Alex Rodriguez files lawsuit against MLB, players’ union
New York Yankees third baseman Alex Rodriguez, who was handed a season-long suspension by an arbitrator Saturday for allegedly taking performance-enhancing drugs, is suing Major League Baseball and the players’ union in hopes of having the suspension overturned.
The suit, filed Monday in federal court in New York, asks for the court to throw out arbitrator Fredric Horowitz’s decision to suspend Rodriguez for the 2014 season and postseason. The lawsuit claims that the players’ union “completely abdicated its responsibility to Mr. Rodriguez to protect his rights,” allowing Major League Baseball to take advantage of his confidentiality rights. It alleges the union failed to protect Rodriguez and that MLB violated agreements it had with the union.
Rodriguez and his legal team also made Horowitz’s 33-page decision public. The decision to shorten Rodriguez’s suspension to 162 games from its original 211 games was made by a three-member panel chaired by Horowitz and representatives from MLB and the players’ union.
In his decision, Horowitz wrote there is “clear and convincing evidence” that Rodriguez used three banned substances and that he tried to interfere with MLB’s drug investigation on two occasions.
“While this length of suspension may be unprecedented for a MLB player, so is the misconduct he committed,” Horowitz wrote.
Commissioner Bud Selig originally suspended Rodriguez in August after an MLB investigation of a Florida-based anti-aging clinic allegedly uncovered evidence of banned drug use by Rodriguez and other baseball players. The investigation was sparked by the publication of documents by the Miami New Times.

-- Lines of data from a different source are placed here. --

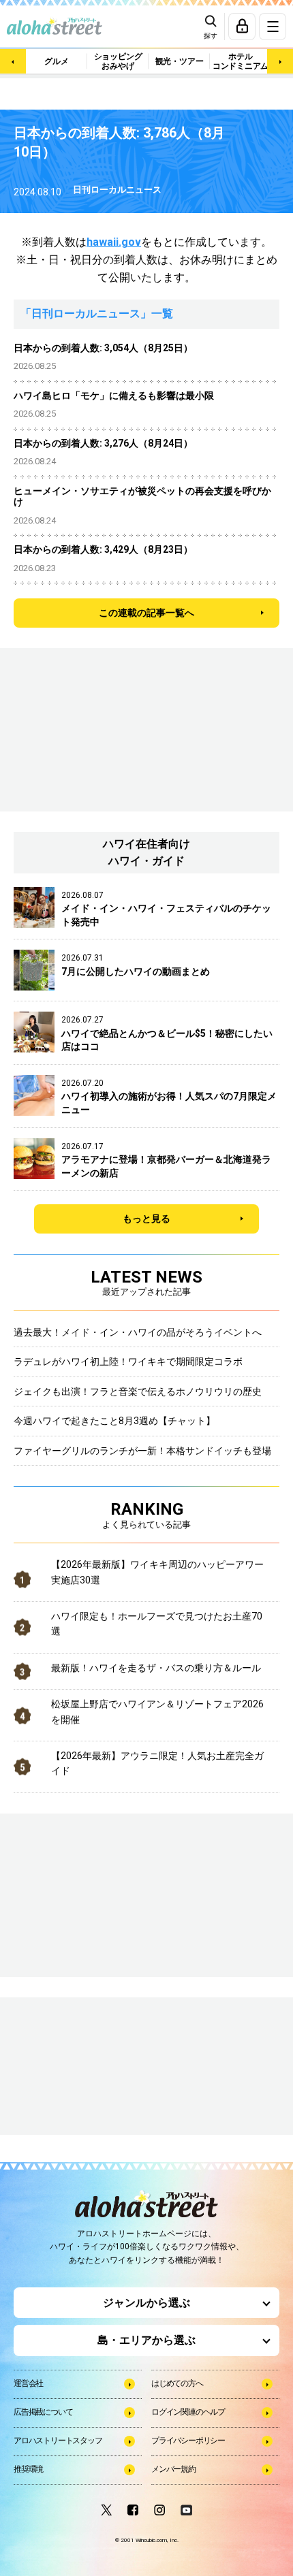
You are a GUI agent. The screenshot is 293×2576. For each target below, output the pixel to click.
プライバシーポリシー (188, 2440)
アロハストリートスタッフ (58, 2440)
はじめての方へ (177, 2383)
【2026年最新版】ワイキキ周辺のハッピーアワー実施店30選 (157, 1572)
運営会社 (28, 2383)
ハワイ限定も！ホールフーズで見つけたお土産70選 (156, 1624)
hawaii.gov (114, 242)
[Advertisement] (82, 2067)
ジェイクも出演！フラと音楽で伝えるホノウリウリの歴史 (138, 1391)
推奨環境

Rodriguez, who admitted taking steroids earlier in his career while playing for the Texas Rangers, denies having used them since. Anthony Bosch, who operated the Biogenesis of America clinic in Florida, says he supplied Rodriguez with substances banned by MLB.
Horowitz concluded in his decision that Rodriguez used testosterone, human growth hormone and insulin-like growth factor-1 in violation of baseball’s drug policy.
“A suspension of one season satisfies the structures of just cause as commensurate with the severity of his violations,” Horowitz wrote.
The Associated Press contributed to this post.